**TASK BRIEF:**
Would you restate each line of the data below word for word, without its pictures?

**DATA EXTRACT:**
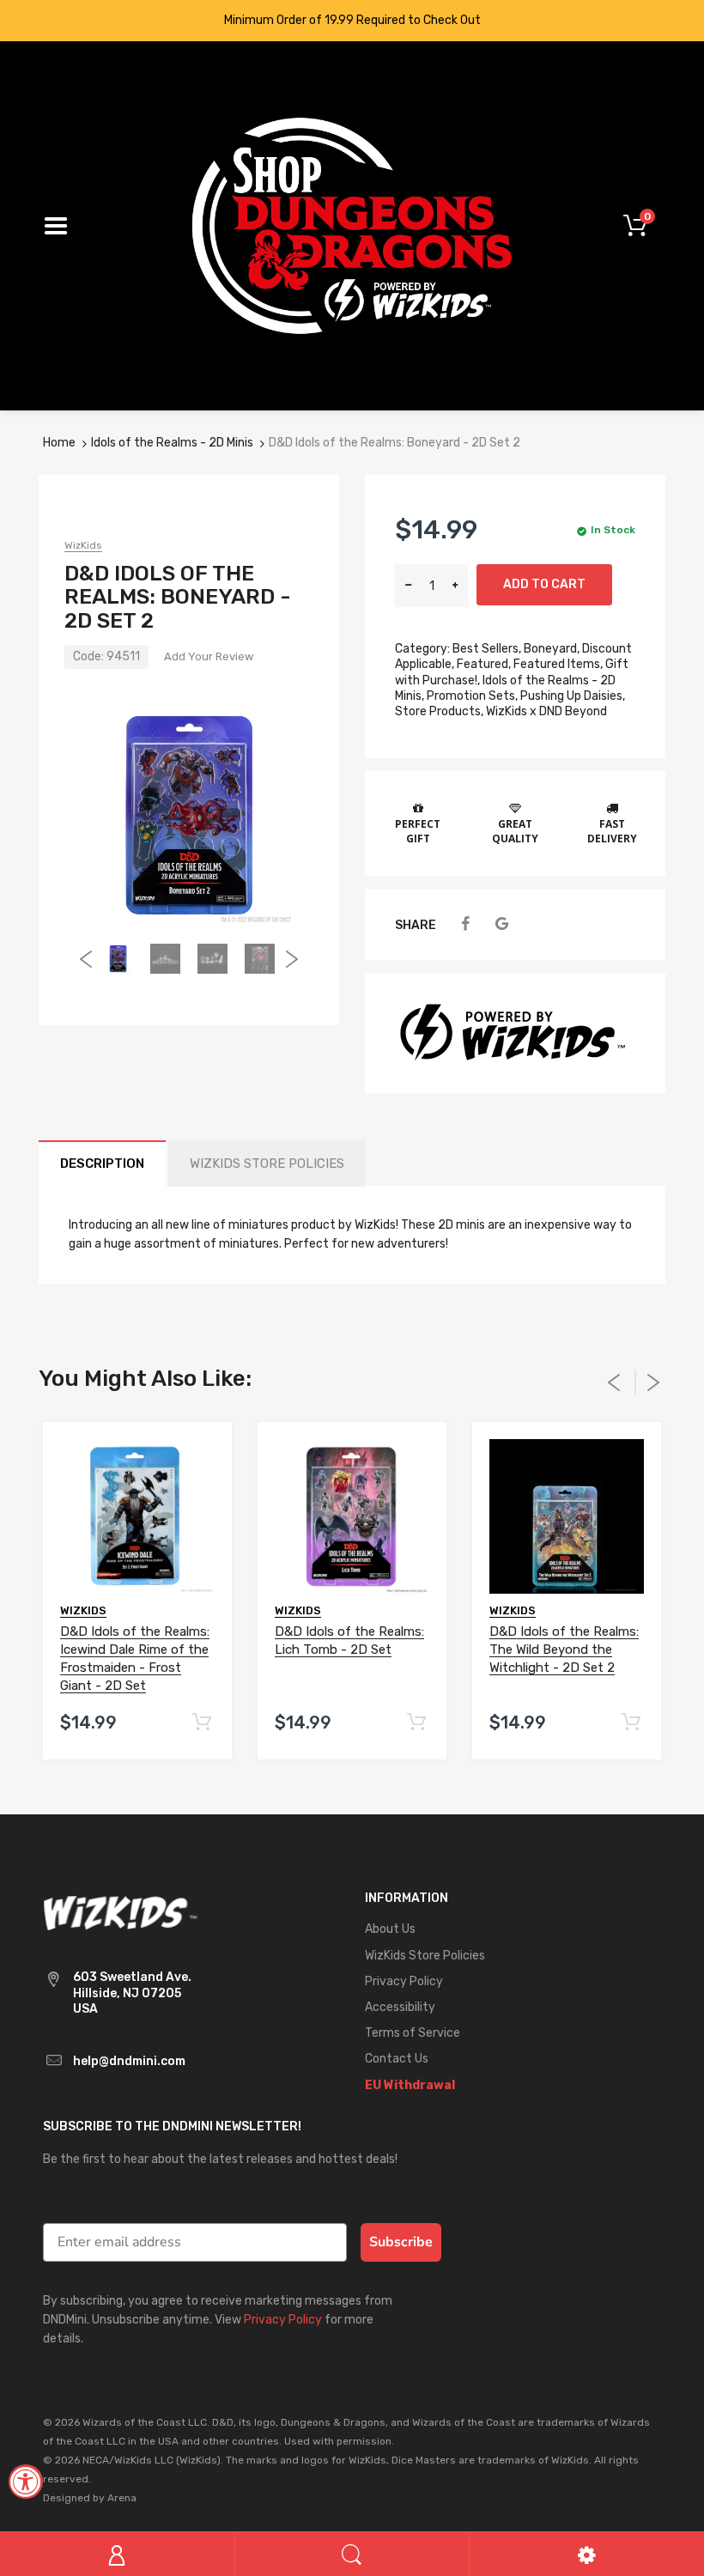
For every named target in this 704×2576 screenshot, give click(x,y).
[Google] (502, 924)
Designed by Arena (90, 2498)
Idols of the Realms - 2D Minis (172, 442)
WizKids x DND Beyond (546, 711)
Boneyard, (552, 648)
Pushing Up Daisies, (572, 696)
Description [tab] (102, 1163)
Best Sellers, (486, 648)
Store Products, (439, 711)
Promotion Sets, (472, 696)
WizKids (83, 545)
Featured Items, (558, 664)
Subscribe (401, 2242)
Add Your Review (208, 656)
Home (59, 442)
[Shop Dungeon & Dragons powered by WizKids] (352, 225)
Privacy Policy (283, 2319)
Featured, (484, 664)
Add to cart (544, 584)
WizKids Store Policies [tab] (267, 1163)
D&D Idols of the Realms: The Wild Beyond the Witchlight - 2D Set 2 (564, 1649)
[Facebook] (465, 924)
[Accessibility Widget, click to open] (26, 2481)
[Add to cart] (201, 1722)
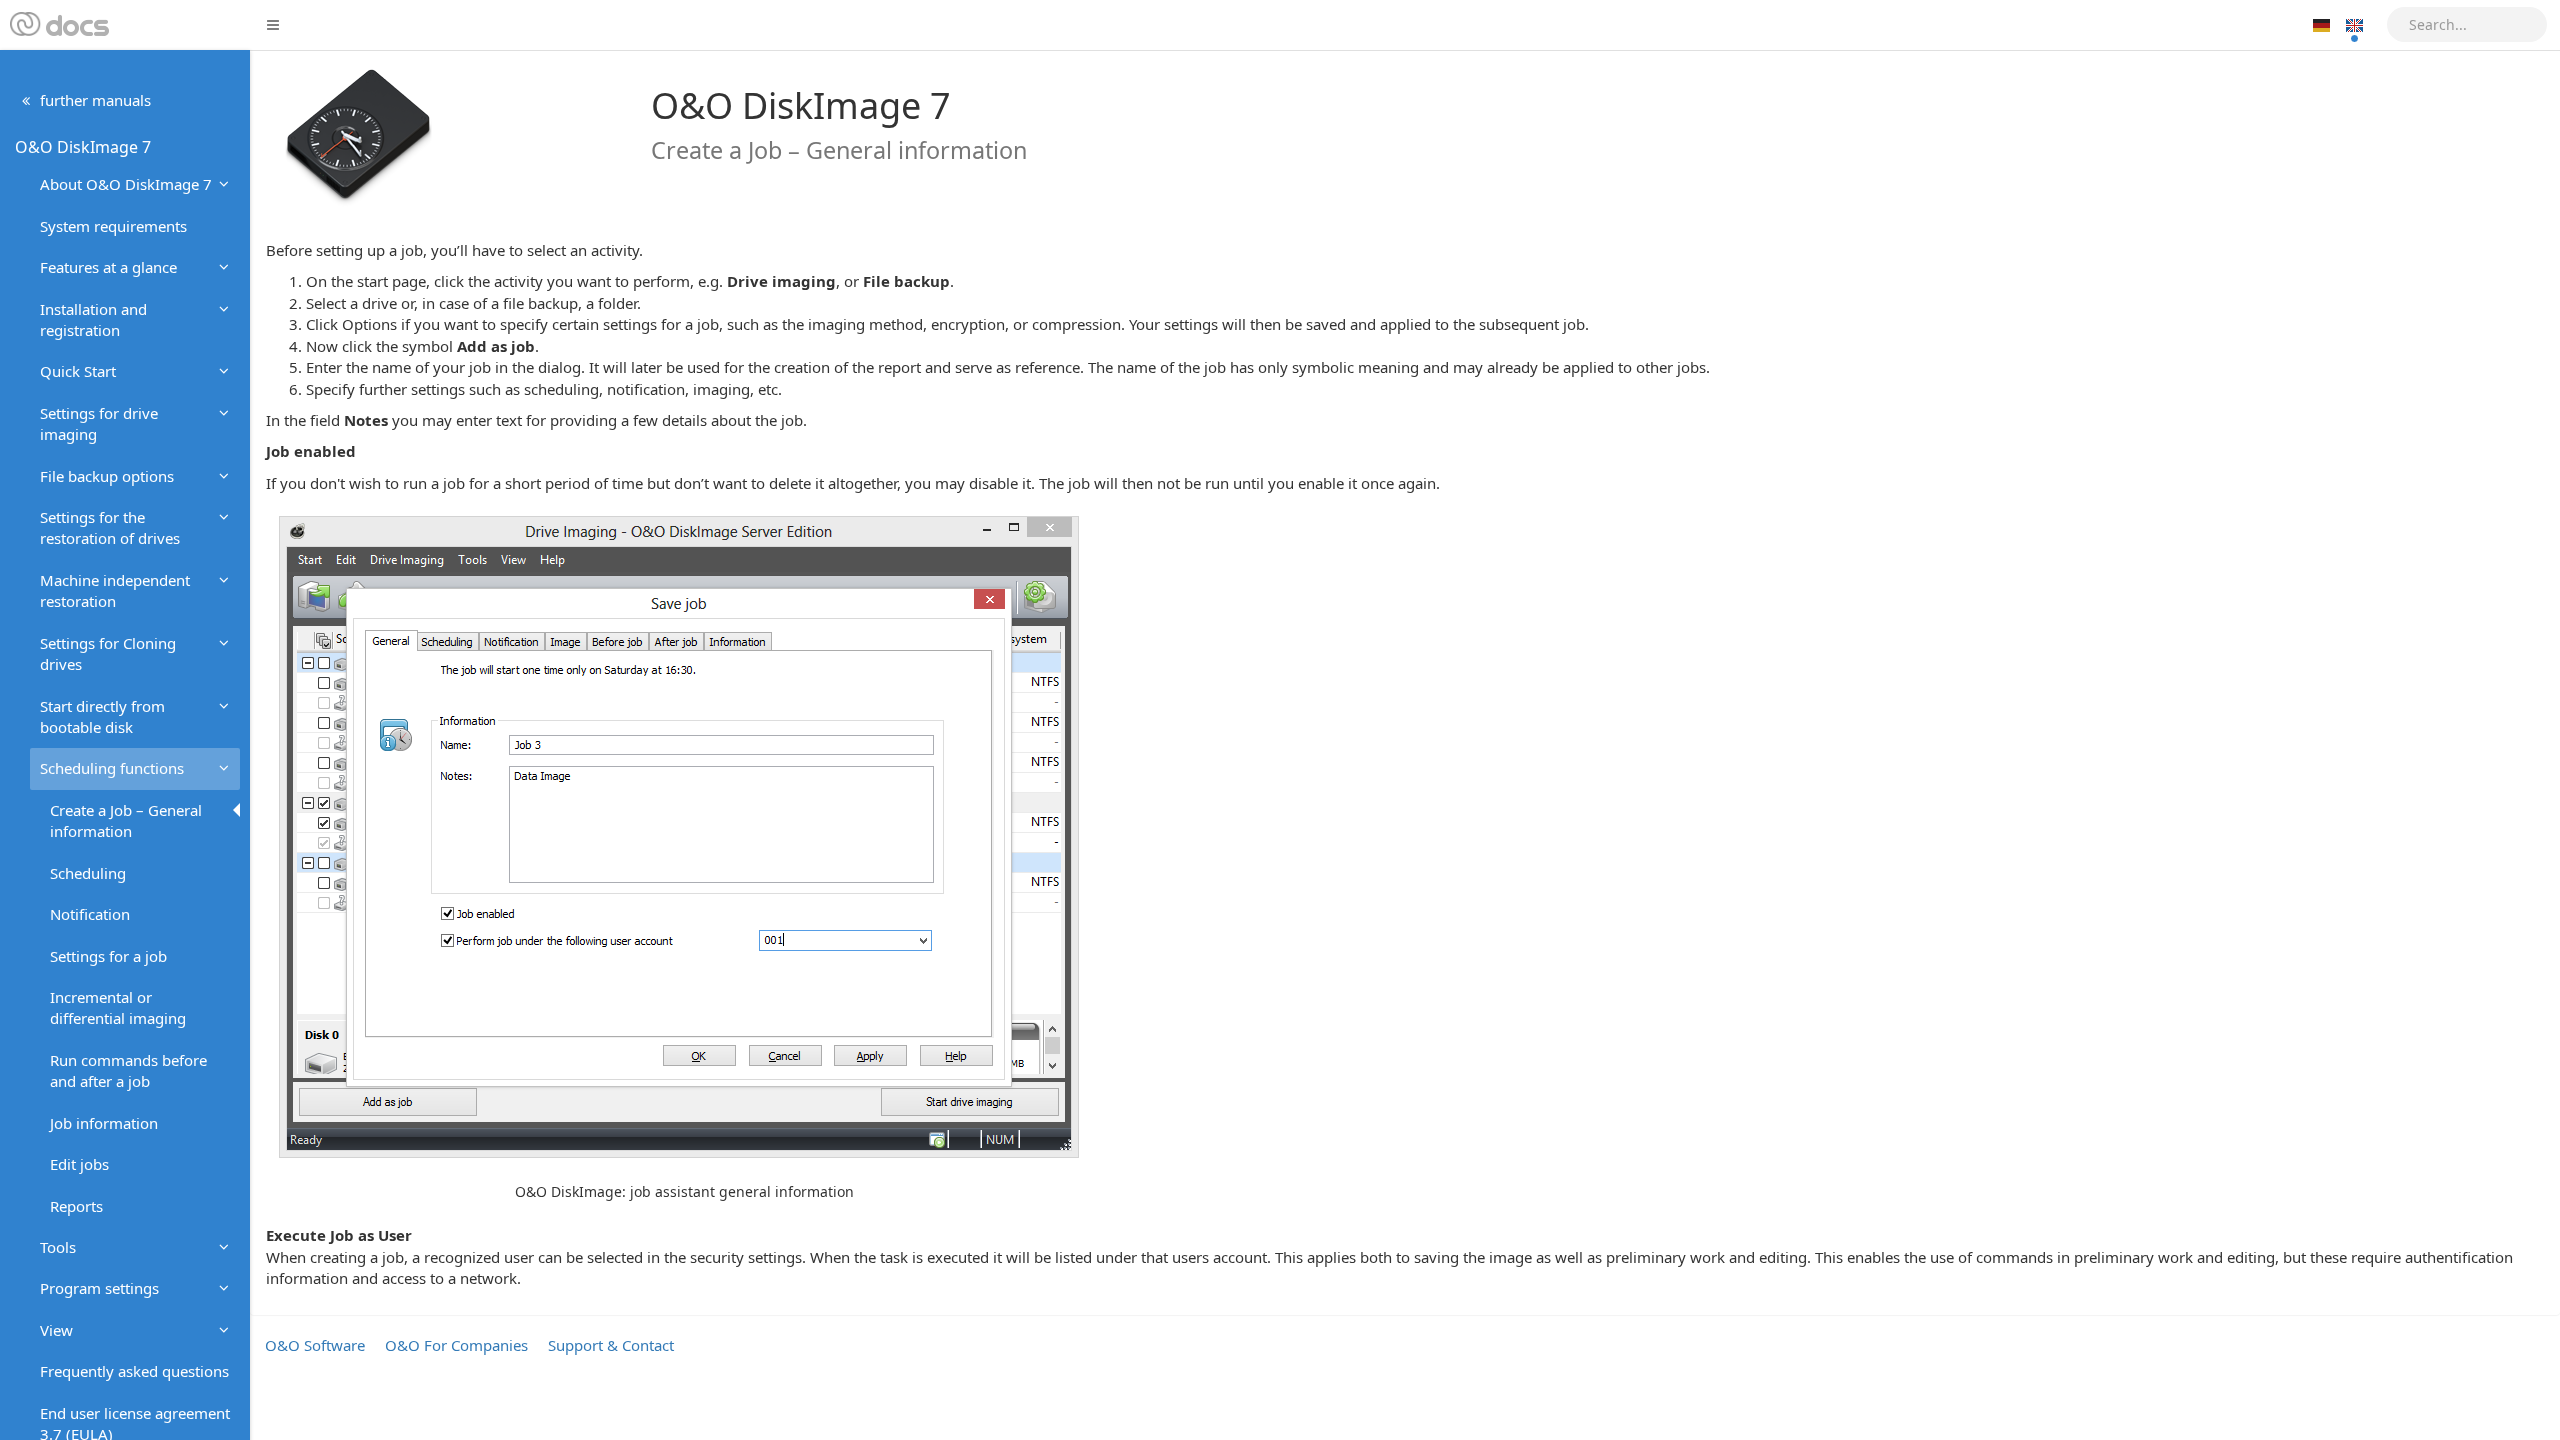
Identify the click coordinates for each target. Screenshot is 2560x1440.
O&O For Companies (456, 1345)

**EXERCISE OUTPUT:**
For every named target in this 704×2576 screenshot, give click(x,y).
[Google] (502, 924)
Designed by Arena (90, 2498)
Idols of the Realms - 2D Minis (172, 442)
WizKids x DND Beyond (546, 711)
Boneyard, (552, 648)
Pushing Up Daisies, (572, 696)
Description [tab] (102, 1163)
Best Sellers, (486, 648)
Store Products, (439, 711)
Promotion Sets, (472, 696)
WizKids (83, 545)
Featured Items, (558, 664)
Subscribe (401, 2242)
Add Your Review (208, 656)
Home (59, 442)
[Shop Dungeon & Dragons powered by WizKids] (352, 225)
Privacy Policy (283, 2319)
Featured, (484, 664)
Add to cart (544, 584)
WizKids Store Policies [tab] (267, 1163)
D&D Idols of the Realms: The Wild Beyond the Witchlight - 2D Set 2 (564, 1649)
[Facebook] (465, 924)
[Accessibility Widget, click to open] (26, 2481)
[Add to cart] (201, 1722)
Identify the click coordinates for each target. Screenshot is 2560x1440.
O&O For Companies (456, 1345)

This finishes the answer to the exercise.